[Page excerpt]
○ ○ ○ ○ ○ ○ ○
I am not sure if I have ever shared my story with you... but with the Scripture Blog Hop and tomorrow being the day for my project, I thought I would give you a little back ground of how JESUS became an important part of my every day life. This is my story of when I asked Jesus to come into my heart...
If you have any questions, please ask.
As a child, I grew up in a dysfunctional home. I was physically and sexually abused from the time I was 5 yrs. old, until I was 14 years old by my step-father and six other men on different occasions.
When I was 14, we had a neighbor friend come out with some abuse that was happening in her life. It was at that time I told my mother. I grew up with the fear and lack of respect for myself and for men. However, I always envisioned that my birth father or someone could come and save me from what I was enduring at the time.
It was during that time, that my neighbor spoke of her abuse that I broke down and told my mom. I hated the abuse at the hand of my step-father, yet felt guilty because he was the only daddy that I ever knew. I had so many emotions, I could not even begin to describe at the time. I felt guilty, confused, and even had much self hatred because he went to jail for the next year. I thought it was my fault. I often questioned GOD and would sit and cry for hours asking WHY ME? I had a younger sister, who was my step-father’s child from birth with my mother, and all of my childhood, I felt she resented me because he had gone to prison. I felt like I was such a bad person, that I deserved much of what was happening to me.
That same year, my mom started attending a Bible Church. One week there was a Tent Revival, with a speaker in a town nearby, so we went. That evening my mom made a commitment and accepted Jesus as her personal Savior. At the same time, I professed to accept the Lord as my Savior too, but continued to serve myself, never truly taking that ownership of a personal relationship with Jesus. I had in my head that I could do whatever I wanted and God would still forgive me.
○ ○ ○ ○ ○ ○ ○
[Work instructions]
1 > Summarize the testimony in two sentences.
2 > Retype the passage of the testimony starting at "I am not sure" and ending at "into my heart...".
3 > Write what comes next in the testimony, picking up after its final sentence.

[Information supplied]
○ ○ ○ ○ ○ ○ ○
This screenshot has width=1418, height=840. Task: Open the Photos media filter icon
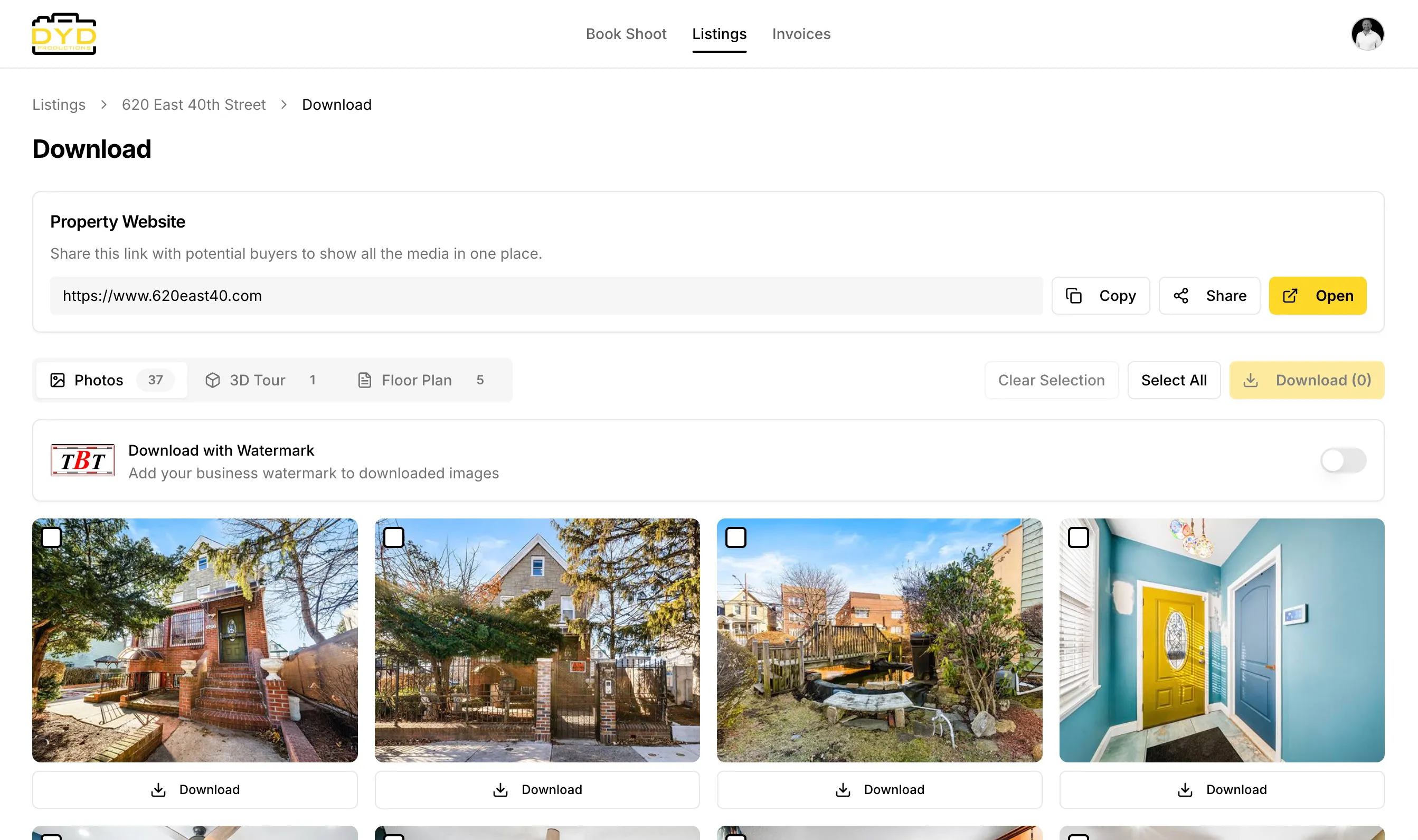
○ ○ ○ ○ ○ ○ ○
[Answers by task]
1 > The writer recounts being physically and sexually abused from age 5 until 14 by a step-father and six other men, and telling the mother about it at 14 after a neighbor friend spoke of her own abuse. The step-father went to jail, leaving the writer guilty, confused, and full of self-hatred, and that same year the writer professed to accept the Lord at a Tent Revival where the mother accepted Jesus, but kept serving self without truly owning a personal relationship with Jesus.

2 >
I am not sure if I have ever shared my story with you... but with the Scripture Blog Hop and tomorrow being the day for my project, I thought I would give you a little back ground of how JESUS became an important part of my every day life. This is my story of when I asked Jesus to come into my heart...

3 >
My search for love and the feeling of being accepted, went on for many years. I was continually searching for someone to love me and make me feel complete. Yet, I still did not even love myself and found myself being self destructive. I was looking for love in all of the wrong places, especially in relationships that were similar to my childhood upbringing.
For many years, I attended secular counseling sessions for the abuse I endured, but more often than not I would come home feeling worse than when I arrived. The feelings I had never went away. I continued to look for someone to fill that empty place in my heart. I wanted to feel loved and important to someone.
In the 1990's, I worked with a woman who was heavily involved in self help and the new age movement, so I began reading many books and listened to tapes and even went to seminars on such subjects. I was continually searching for something or someone to make me feel whole, complete, loved and forgiven.
During that time, I met my husband, Adam. He was a loving, gentle man…completely different from anyone I had dated before. I was still carrying the battle scars of my past, so we were in a constant battle of me drawing him nearer, because I wanted someone to love me, yet holding him at an arms length, never allowing him to get too close for fear of being hurt again.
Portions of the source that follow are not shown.